Data excerpts:
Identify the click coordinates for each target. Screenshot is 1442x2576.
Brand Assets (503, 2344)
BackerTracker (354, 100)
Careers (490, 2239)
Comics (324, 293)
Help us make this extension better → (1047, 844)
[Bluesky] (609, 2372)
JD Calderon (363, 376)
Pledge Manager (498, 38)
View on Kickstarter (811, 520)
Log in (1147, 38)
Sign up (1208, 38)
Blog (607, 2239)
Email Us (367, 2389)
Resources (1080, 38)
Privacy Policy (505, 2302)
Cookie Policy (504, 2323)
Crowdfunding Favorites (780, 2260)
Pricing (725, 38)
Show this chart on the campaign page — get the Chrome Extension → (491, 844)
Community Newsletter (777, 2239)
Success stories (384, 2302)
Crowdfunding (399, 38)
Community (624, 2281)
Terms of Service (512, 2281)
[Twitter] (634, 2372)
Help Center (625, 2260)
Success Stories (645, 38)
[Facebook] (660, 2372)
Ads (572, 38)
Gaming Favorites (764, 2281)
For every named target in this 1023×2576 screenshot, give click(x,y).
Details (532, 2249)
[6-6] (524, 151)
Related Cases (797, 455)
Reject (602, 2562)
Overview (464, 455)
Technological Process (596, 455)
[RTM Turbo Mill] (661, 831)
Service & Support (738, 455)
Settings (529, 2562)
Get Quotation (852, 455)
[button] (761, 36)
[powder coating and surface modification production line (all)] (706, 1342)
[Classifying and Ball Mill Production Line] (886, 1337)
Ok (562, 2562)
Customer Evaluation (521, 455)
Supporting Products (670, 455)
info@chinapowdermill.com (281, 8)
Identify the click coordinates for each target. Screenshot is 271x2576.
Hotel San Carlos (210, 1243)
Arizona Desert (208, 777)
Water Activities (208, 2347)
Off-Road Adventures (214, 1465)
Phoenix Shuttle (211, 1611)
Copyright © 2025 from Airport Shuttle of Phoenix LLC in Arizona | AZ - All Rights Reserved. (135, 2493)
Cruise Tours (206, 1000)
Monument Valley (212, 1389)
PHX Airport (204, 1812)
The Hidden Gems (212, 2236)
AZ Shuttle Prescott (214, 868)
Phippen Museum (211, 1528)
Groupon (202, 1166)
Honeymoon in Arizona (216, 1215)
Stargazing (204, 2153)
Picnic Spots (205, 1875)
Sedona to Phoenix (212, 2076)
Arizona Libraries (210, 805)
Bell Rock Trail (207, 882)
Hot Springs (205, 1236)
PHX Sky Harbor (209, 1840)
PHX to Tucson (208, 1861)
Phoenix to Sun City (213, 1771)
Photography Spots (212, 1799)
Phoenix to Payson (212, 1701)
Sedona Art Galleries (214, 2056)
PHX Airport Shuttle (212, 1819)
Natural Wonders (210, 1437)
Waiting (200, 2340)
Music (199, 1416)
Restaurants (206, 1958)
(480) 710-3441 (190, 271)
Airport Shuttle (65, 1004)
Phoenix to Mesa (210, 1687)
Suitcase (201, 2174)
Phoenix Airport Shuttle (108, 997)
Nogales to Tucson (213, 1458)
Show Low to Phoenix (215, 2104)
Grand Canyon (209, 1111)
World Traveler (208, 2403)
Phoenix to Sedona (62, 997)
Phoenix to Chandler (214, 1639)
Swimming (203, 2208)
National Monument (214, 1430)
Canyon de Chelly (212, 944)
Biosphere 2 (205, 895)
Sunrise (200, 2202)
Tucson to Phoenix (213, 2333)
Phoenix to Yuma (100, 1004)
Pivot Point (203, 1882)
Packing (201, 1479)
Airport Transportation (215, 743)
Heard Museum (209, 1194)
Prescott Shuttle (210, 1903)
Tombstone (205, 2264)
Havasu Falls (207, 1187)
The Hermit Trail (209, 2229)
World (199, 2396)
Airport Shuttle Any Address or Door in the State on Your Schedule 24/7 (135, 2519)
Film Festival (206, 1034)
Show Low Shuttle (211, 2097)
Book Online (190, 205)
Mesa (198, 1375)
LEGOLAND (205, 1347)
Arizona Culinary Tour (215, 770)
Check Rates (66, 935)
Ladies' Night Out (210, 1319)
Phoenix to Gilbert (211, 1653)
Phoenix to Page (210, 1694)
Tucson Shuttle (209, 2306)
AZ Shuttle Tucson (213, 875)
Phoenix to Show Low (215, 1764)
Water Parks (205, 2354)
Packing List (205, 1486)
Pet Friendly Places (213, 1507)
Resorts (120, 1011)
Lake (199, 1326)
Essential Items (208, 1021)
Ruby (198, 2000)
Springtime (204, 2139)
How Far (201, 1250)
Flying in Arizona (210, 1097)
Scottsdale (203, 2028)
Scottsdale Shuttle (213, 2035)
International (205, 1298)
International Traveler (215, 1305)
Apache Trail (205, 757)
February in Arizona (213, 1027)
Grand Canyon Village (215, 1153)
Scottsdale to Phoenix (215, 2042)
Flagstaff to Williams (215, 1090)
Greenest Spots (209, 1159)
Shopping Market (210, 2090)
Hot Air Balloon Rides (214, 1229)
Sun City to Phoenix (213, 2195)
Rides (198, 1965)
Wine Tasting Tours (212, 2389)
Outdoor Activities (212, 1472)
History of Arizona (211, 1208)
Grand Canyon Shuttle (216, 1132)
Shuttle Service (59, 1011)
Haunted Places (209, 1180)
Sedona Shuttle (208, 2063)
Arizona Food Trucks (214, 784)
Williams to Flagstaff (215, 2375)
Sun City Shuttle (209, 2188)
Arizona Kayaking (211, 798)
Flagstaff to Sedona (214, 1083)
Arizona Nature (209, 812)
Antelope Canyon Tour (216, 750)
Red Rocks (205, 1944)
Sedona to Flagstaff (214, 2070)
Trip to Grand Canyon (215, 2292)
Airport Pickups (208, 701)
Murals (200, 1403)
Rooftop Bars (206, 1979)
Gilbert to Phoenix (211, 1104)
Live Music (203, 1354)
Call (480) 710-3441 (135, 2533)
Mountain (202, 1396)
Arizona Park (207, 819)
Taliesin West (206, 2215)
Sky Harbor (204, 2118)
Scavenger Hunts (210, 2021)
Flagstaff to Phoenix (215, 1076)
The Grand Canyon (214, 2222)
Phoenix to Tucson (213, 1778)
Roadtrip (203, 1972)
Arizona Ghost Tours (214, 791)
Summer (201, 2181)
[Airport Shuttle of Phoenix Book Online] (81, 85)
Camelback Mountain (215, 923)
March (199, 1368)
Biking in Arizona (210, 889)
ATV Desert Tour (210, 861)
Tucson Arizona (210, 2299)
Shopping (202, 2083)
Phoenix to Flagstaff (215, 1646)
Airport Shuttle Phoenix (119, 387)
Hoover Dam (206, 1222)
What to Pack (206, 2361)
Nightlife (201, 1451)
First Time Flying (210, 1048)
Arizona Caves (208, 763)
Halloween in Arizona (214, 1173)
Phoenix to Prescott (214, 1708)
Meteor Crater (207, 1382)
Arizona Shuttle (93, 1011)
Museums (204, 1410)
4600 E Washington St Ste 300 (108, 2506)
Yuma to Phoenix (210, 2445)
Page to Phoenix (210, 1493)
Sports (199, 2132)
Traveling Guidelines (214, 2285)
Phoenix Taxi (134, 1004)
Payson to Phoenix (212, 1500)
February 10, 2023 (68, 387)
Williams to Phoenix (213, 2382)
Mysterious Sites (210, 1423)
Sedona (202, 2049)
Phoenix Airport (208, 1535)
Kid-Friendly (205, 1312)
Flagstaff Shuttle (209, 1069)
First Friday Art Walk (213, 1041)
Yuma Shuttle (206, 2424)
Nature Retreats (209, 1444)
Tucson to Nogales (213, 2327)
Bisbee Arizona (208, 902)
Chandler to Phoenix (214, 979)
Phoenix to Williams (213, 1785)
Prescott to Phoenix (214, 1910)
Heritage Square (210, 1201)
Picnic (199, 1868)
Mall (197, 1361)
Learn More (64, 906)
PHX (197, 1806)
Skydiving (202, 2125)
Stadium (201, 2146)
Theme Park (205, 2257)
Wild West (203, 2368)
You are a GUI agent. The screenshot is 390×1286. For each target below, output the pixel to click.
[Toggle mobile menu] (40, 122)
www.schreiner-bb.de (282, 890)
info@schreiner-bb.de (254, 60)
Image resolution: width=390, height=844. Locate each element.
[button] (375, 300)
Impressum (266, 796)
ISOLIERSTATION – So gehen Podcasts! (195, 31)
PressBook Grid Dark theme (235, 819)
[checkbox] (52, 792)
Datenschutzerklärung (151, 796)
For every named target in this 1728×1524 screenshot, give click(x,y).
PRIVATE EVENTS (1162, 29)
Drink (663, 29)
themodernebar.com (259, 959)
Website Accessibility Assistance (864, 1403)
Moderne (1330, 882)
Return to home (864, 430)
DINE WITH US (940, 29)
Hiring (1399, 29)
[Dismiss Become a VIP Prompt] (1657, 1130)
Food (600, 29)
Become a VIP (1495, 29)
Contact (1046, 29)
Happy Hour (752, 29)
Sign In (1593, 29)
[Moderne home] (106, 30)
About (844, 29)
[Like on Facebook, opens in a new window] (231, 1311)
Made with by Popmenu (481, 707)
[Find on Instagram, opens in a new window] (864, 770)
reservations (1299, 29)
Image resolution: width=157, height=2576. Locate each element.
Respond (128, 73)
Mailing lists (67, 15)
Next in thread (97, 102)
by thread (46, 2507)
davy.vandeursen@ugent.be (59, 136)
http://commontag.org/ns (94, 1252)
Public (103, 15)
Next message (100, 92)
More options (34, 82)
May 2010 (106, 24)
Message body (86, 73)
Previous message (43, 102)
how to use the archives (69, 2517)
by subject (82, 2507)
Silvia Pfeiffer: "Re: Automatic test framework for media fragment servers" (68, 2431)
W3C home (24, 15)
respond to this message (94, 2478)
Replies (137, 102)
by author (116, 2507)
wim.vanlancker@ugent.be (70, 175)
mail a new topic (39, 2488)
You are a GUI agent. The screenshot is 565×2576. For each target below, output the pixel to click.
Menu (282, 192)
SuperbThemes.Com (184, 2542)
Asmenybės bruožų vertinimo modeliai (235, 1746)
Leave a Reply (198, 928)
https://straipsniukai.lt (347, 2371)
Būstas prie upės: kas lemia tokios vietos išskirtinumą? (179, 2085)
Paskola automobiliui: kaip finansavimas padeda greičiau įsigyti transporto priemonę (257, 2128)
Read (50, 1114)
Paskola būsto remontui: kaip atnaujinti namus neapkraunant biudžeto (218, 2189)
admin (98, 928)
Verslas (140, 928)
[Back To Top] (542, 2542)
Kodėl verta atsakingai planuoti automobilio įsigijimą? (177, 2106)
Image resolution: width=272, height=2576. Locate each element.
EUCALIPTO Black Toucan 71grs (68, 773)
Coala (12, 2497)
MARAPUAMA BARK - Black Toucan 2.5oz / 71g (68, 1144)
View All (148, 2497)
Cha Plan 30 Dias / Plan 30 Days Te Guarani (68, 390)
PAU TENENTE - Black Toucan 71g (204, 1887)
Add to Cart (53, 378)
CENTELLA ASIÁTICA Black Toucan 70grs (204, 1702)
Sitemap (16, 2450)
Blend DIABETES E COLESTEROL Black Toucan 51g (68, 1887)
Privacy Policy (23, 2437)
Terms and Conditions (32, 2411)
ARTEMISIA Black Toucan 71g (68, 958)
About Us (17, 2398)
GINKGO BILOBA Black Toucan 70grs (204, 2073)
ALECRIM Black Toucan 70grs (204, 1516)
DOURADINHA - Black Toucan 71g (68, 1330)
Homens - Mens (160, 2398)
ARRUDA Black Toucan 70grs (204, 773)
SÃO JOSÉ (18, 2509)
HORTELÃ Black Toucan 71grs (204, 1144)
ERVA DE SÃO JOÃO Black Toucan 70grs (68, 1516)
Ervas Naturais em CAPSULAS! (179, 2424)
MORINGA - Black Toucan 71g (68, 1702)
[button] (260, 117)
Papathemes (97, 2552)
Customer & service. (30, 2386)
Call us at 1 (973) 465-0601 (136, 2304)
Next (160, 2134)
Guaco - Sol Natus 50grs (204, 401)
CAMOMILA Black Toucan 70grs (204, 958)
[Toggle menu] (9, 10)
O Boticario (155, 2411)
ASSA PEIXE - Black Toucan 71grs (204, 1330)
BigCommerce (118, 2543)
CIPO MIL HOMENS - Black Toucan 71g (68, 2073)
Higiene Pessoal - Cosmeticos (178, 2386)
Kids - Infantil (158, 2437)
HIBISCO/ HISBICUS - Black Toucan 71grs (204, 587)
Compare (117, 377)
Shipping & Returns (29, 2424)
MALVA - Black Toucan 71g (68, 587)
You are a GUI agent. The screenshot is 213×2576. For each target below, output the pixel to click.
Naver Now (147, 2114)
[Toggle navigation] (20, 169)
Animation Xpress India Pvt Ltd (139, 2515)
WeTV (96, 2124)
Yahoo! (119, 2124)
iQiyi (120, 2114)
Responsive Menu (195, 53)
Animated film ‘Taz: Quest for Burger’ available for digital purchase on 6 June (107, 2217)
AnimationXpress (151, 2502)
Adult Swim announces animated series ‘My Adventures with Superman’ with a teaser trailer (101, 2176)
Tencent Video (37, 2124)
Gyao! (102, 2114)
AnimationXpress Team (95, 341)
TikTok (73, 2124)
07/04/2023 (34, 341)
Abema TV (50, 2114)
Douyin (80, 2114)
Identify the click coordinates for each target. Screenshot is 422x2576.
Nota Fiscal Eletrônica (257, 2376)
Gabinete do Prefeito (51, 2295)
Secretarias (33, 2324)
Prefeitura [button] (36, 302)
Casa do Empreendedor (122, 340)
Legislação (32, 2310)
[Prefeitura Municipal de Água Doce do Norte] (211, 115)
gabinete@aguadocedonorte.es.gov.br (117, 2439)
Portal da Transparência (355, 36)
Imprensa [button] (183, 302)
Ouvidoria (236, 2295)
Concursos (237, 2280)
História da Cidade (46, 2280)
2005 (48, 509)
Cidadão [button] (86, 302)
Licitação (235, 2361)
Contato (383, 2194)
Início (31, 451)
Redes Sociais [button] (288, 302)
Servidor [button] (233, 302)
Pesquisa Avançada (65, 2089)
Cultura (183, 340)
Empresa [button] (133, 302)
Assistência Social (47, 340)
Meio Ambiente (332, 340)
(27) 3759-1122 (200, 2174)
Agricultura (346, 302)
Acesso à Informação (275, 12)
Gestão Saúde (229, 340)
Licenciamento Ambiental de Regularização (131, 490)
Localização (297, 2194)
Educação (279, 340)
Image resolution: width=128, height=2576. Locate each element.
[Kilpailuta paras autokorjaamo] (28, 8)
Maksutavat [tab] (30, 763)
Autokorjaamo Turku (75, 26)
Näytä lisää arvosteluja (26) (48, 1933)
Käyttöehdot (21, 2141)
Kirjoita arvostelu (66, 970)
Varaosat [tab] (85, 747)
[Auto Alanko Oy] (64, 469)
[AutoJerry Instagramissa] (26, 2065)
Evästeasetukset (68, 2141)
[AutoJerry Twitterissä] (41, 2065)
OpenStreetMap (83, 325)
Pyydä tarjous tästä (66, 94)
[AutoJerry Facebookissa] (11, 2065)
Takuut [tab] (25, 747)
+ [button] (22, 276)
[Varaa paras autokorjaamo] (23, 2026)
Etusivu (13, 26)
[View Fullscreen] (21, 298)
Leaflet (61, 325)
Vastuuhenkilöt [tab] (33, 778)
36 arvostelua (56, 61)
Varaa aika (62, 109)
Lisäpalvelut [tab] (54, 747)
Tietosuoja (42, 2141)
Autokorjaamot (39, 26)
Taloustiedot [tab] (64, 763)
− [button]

Required action: When the line with "ATV Desert Tour (210, 861)" is reached in the data above, start copying there, and copy each line exactly until the line with "Skydiving (202, 2125)" has been copied; copy nothing else.

Written response:
ATV Desert Tour (210, 861)
Tucson Arizona (210, 2299)
Shopping (202, 2083)
Phoenix to Flagstaff (215, 1646)
Airport Shuttle Phoenix (119, 387)
Hoover Dam (206, 1222)
What to Pack (206, 2361)
Nightlife (201, 1451)
First Time Flying (210, 1048)
Arizona Caves (208, 763)
Halloween in Arizona (214, 1173)
Phoenix to Prescott (214, 1708)
Meteor Crater (207, 1382)
Arizona Shuttle (93, 1011)
Museums (204, 1410)
4600 E Washington St Ste 300 (108, 2506)
Yuma to Phoenix (210, 2445)
Page to Phoenix (210, 1493)
Sports (199, 2132)
Traveling Guidelines (214, 2285)
Phoenix Taxi (134, 1004)
Payson to Phoenix (212, 1500)
February 10, 2023 (68, 387)
Williams to Phoenix (213, 2382)
Mysterious Sites (210, 1423)
Sedona (202, 2049)
Phoenix Airport (208, 1535)
Kid-Friendly (205, 1312)
Flagstaff Shuttle (209, 1069)
First Friday Art Walk (213, 1041)
Yuma Shuttle (206, 2424)
Nature Retreats (209, 1444)
Tucson to Nogales (213, 2327)
Bisbee Arizona (208, 902)
Chandler to Phoenix (214, 979)
Phoenix to Williams (213, 1785)
Prescott to Phoenix (214, 1910)
Heritage Square (210, 1201)
Picnic (199, 1868)
Mall (197, 1361)
Learn More (64, 906)
PHX (197, 1806)
Skydiving (202, 2125)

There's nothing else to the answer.